The data below should be printed in full, exactly, and without any of its images.

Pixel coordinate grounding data
::::::::
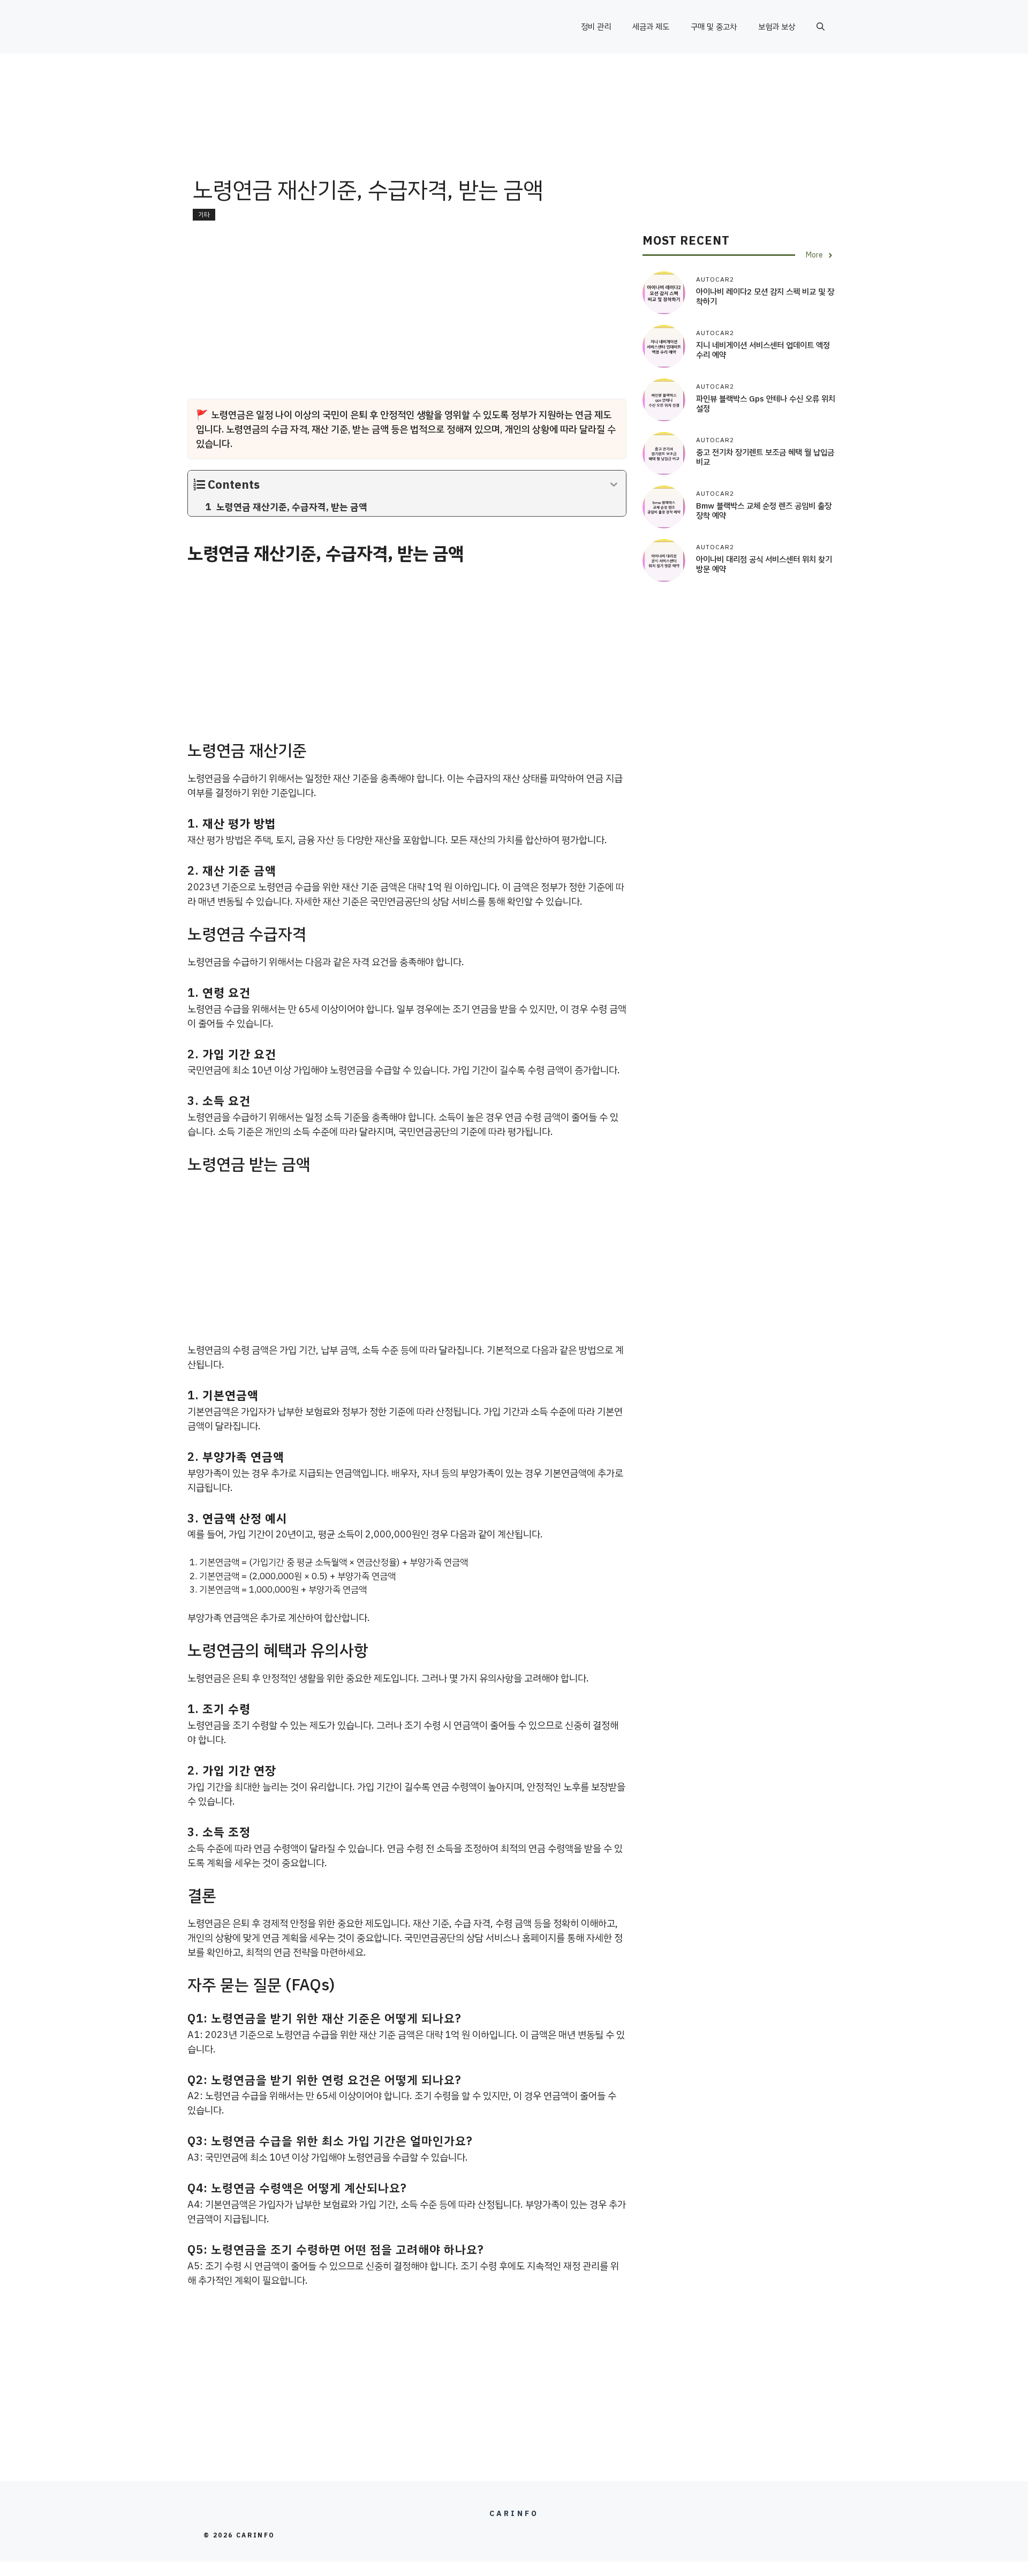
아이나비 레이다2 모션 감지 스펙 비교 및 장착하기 (765, 297)
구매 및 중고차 (714, 27)
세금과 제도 (650, 27)
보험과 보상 (776, 27)
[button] (820, 27)
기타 (204, 214)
::::::::
■ WRITTEN RESPONSE:
아이나비 레이다2 모션 감지 스펙 비교 및 장착하기 (765, 297)
구매 및 중고차 (714, 27)
세금과 제도 (650, 27)
보험과 보상 (776, 27)
[button] (820, 27)
기타 (204, 214)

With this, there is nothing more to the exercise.